#### Activity
Please restate the following records word for word.

▬▬▬

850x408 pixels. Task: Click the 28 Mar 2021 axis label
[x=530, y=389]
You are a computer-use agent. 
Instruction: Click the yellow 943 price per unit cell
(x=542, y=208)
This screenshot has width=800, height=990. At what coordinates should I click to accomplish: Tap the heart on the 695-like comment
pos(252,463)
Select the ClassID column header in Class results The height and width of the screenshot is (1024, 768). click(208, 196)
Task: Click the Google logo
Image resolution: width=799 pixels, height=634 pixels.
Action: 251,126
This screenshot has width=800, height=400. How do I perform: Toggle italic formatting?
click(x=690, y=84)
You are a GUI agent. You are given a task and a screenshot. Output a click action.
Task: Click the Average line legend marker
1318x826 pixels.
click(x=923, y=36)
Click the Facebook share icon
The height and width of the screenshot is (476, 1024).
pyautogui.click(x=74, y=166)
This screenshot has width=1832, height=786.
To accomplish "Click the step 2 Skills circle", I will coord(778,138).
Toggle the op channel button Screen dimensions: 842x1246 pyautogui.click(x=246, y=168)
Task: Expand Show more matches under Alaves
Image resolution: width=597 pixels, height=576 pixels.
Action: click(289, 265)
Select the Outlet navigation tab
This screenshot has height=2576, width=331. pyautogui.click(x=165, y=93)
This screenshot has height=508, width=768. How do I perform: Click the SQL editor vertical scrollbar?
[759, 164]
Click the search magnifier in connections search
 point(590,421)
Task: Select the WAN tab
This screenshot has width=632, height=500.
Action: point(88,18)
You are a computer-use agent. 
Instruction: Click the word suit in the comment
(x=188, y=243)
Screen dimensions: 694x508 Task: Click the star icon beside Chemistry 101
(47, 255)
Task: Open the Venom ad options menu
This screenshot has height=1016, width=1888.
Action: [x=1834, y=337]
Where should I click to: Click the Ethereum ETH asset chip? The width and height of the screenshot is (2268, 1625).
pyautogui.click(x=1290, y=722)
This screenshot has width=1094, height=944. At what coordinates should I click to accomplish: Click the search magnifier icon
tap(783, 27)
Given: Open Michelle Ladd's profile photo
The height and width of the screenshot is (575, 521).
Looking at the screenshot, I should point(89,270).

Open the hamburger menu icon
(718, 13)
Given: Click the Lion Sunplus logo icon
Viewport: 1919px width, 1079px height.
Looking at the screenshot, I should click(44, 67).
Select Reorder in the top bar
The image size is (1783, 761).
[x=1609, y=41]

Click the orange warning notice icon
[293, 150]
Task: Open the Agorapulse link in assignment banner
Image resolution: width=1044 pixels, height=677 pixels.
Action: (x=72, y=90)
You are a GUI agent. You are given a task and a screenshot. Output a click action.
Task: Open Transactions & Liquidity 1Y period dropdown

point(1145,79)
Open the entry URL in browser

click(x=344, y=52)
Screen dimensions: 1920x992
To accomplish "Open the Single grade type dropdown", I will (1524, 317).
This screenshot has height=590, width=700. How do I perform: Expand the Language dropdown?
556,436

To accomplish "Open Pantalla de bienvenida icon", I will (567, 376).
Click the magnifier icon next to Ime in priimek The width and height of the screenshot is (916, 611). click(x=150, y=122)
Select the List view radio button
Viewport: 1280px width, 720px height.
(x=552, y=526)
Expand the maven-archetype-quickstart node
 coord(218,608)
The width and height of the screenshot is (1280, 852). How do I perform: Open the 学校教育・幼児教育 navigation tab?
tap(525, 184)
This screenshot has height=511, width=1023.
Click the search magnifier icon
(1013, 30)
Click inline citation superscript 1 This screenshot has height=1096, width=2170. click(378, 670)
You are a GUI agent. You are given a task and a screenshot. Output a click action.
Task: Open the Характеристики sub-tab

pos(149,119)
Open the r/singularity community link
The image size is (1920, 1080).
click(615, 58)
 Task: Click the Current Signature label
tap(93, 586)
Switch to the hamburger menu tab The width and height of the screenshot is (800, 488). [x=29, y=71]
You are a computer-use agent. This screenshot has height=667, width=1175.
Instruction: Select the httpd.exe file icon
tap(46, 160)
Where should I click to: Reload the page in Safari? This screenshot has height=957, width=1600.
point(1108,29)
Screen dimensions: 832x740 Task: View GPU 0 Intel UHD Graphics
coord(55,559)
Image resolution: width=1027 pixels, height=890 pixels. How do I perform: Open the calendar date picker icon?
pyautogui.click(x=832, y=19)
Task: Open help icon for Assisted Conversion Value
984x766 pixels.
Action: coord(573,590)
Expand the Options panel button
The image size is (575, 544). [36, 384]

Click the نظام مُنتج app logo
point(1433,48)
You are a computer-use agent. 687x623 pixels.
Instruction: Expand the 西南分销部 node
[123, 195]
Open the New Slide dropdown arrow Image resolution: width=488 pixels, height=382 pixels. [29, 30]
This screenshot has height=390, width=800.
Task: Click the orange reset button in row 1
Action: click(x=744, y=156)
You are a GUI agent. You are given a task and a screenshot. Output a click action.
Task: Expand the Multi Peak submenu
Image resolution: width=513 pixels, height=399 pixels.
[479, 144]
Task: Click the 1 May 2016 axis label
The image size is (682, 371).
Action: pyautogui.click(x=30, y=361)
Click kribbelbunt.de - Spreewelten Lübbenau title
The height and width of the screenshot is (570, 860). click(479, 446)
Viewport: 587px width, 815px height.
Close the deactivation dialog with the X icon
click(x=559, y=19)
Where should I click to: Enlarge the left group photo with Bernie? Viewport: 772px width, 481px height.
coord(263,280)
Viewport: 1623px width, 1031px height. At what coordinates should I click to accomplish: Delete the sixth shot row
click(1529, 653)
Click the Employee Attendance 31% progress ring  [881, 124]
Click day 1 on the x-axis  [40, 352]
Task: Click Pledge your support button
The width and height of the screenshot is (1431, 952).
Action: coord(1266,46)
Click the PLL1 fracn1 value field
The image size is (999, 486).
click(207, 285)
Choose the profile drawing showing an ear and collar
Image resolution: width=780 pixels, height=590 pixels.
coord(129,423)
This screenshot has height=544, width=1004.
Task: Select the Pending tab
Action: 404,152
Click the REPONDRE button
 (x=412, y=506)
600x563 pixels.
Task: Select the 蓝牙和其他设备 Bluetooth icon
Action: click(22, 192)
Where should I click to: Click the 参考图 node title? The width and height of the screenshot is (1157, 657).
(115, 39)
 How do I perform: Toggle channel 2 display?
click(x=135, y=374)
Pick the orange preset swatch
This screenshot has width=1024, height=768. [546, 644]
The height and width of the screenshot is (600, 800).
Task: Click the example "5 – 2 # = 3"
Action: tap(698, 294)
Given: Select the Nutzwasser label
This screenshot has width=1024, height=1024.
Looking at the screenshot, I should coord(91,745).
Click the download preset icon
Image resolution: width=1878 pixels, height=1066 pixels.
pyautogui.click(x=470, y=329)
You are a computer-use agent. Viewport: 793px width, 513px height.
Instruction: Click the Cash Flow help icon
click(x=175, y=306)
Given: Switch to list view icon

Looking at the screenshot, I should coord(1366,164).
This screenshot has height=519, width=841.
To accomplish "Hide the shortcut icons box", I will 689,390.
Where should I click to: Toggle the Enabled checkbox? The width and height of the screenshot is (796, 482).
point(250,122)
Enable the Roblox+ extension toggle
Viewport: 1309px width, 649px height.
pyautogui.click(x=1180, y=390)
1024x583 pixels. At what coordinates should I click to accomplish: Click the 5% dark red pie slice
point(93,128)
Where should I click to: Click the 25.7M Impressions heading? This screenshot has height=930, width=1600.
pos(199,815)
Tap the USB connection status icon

▬▬▬

#### Result of the task
850x408 pixels. Task: Click the 28 Mar 2021 axis label
[x=530, y=389]
You are a computer-use agent. 
Instruction: Click the yellow 943 price per unit cell
(x=542, y=208)
This screenshot has width=800, height=990. At what coordinates should I click to accomplish: Tap the heart on the 695-like comment
pos(252,463)
Select the ClassID column header in Class results The height and width of the screenshot is (1024, 768). click(208, 196)
Task: Click the Google logo
Image resolution: width=799 pixels, height=634 pixels.
Action: 251,126
This screenshot has width=800, height=400. How do I perform: Toggle italic formatting?
click(x=690, y=84)
You are a GUI agent. You are given a task and a screenshot. Output a click action.
Task: Click the Average line legend marker
1318x826 pixels.
click(x=923, y=36)
Click the Facebook share icon
The height and width of the screenshot is (476, 1024).
pyautogui.click(x=74, y=166)
This screenshot has width=1832, height=786.
To accomplish "Click the step 2 Skills circle", I will coord(778,138).
Toggle the op channel button Screen dimensions: 842x1246 pyautogui.click(x=246, y=168)
Task: Expand Show more matches under Alaves
Image resolution: width=597 pixels, height=576 pixels.
Action: click(289, 265)
Select the Outlet navigation tab
This screenshot has height=2576, width=331. pyautogui.click(x=165, y=93)
This screenshot has height=508, width=768. How do I perform: Click the SQL editor vertical scrollbar?
[759, 164]
Click the search magnifier in connections search
 point(590,421)
Task: Select the WAN tab
This screenshot has width=632, height=500.
Action: point(88,18)
You are a computer-use agent. 
Instruction: Click the word suit in the comment
(x=188, y=243)
Screen dimensions: 694x508 Task: Click the star icon beside Chemistry 101
(47, 255)
Task: Open the Venom ad options menu
This screenshot has height=1016, width=1888.
Action: [x=1834, y=337]
Where should I click to: Click the Ethereum ETH asset chip? The width and height of the screenshot is (2268, 1625).
pyautogui.click(x=1290, y=722)
This screenshot has width=1094, height=944. At what coordinates should I click to accomplish: Click the search magnifier icon
tap(783, 27)
Given: Open Michelle Ladd's profile photo
The height and width of the screenshot is (575, 521).
Looking at the screenshot, I should point(89,270).

Open the hamburger menu icon
(718, 13)
Given: Click the Lion Sunplus logo icon
Viewport: 1919px width, 1079px height.
Looking at the screenshot, I should click(44, 67).
Select Reorder in the top bar
The image size is (1783, 761).
[x=1609, y=41]

Click the orange warning notice icon
[293, 150]
Task: Open the Agorapulse link in assignment banner
Image resolution: width=1044 pixels, height=677 pixels.
Action: (x=72, y=90)
You are a GUI agent. You are given a task and a screenshot. Output a click action.
Task: Open Transactions & Liquidity 1Y period dropdown

point(1145,79)
Open the entry URL in browser

click(x=344, y=52)
Screen dimensions: 1920x992
To accomplish "Open the Single grade type dropdown", I will (1524, 317).
This screenshot has height=590, width=700. How do I perform: Expand the Language dropdown?
556,436

To accomplish "Open Pantalla de bienvenida icon", I will (567, 376).
Click the magnifier icon next to Ime in priimek The width and height of the screenshot is (916, 611). click(x=150, y=122)
Select the List view radio button
Viewport: 1280px width, 720px height.
(x=552, y=526)
Expand the maven-archetype-quickstart node
 coord(218,608)
The width and height of the screenshot is (1280, 852). How do I perform: Open the 学校教育・幼児教育 navigation tab?
tap(525, 184)
This screenshot has height=511, width=1023.
Click the search magnifier icon
(1013, 30)
Click inline citation superscript 1 This screenshot has height=1096, width=2170. click(378, 670)
You are a GUI agent. You are given a task and a screenshot. Output a click action.
Task: Open the Характеристики sub-tab

pos(149,119)
Open the r/singularity community link
The image size is (1920, 1080).
click(615, 58)
 Task: Click the Current Signature label
tap(93, 586)
Switch to the hamburger menu tab The width and height of the screenshot is (800, 488). [x=29, y=71]
You are a computer-use agent. This screenshot has height=667, width=1175.
Instruction: Select the httpd.exe file icon
tap(46, 160)
Where should I click to: Reload the page in Safari? This screenshot has height=957, width=1600.
point(1108,29)
Screen dimensions: 832x740 Task: View GPU 0 Intel UHD Graphics
coord(55,559)
Image resolution: width=1027 pixels, height=890 pixels. How do I perform: Open the calendar date picker icon?
pyautogui.click(x=832, y=19)
Task: Open help icon for Assisted Conversion Value
984x766 pixels.
Action: coord(573,590)
Expand the Options panel button
The image size is (575, 544). [36, 384]

Click the نظام مُنتج app logo
point(1433,48)
You are a computer-use agent. 687x623 pixels.
Instruction: Expand the 西南分销部 node
[123, 195]
Open the New Slide dropdown arrow Image resolution: width=488 pixels, height=382 pixels. [29, 30]
This screenshot has height=390, width=800.
Task: Click the orange reset button in row 1
Action: click(x=744, y=156)
You are a GUI agent. You are given a task and a screenshot. Output a click action.
Task: Expand the Multi Peak submenu
Image resolution: width=513 pixels, height=399 pixels.
[479, 144]
Task: Click the 1 May 2016 axis label
The image size is (682, 371).
Action: pyautogui.click(x=30, y=361)
Click kribbelbunt.de - Spreewelten Lübbenau title
The height and width of the screenshot is (570, 860). click(479, 446)
Viewport: 587px width, 815px height.
Close the deactivation dialog with the X icon
click(x=559, y=19)
Where should I click to: Enlarge the left group photo with Bernie? Viewport: 772px width, 481px height.
coord(263,280)
Viewport: 1623px width, 1031px height. At what coordinates should I click to accomplish: Delete the sixth shot row
click(1529, 653)
Click the Employee Attendance 31% progress ring  [881, 124]
Click day 1 on the x-axis  [40, 352]
Task: Click Pledge your support button
The width and height of the screenshot is (1431, 952).
Action: coord(1266,46)
Click the PLL1 fracn1 value field
The image size is (999, 486).
click(207, 285)
Choose the profile drawing showing an ear and collar
Image resolution: width=780 pixels, height=590 pixels.
coord(129,423)
This screenshot has height=544, width=1004.
Task: Select the Pending tab
Action: 404,152
Click the REPONDRE button
 (x=412, y=506)
600x563 pixels.
Task: Select the 蓝牙和其他设备 Bluetooth icon
Action: click(22, 192)
Where should I click to: Click the 参考图 node title? The width and height of the screenshot is (1157, 657).
(115, 39)
 How do I perform: Toggle channel 2 display?
click(x=135, y=374)
Pick the orange preset swatch
This screenshot has width=1024, height=768. [546, 644]
The height and width of the screenshot is (600, 800).
Task: Click the example "5 – 2 # = 3"
Action: tap(698, 294)
Given: Select the Nutzwasser label
This screenshot has width=1024, height=1024.
Looking at the screenshot, I should coord(91,745).
Click the download preset icon
Image resolution: width=1878 pixels, height=1066 pixels.
pyautogui.click(x=470, y=329)
You are a computer-use agent. Viewport: 793px width, 513px height.
Instruction: Click the Cash Flow help icon
click(x=175, y=306)
Given: Switch to list view icon

Looking at the screenshot, I should coord(1366,164).
This screenshot has height=519, width=841.
To accomplish "Hide the shortcut icons box", I will 689,390.
Where should I click to: Toggle the Enabled checkbox? The width and height of the screenshot is (796, 482).
point(250,122)
Enable the Roblox+ extension toggle
Viewport: 1309px width, 649px height.
pyautogui.click(x=1180, y=390)
1024x583 pixels. At what coordinates should I click to accomplish: Click the 5% dark red pie slice
point(93,128)
Where should I click to: Click the 25.7M Impressions heading? This screenshot has height=930, width=1600.
pos(199,815)
Tap the USB connection status icon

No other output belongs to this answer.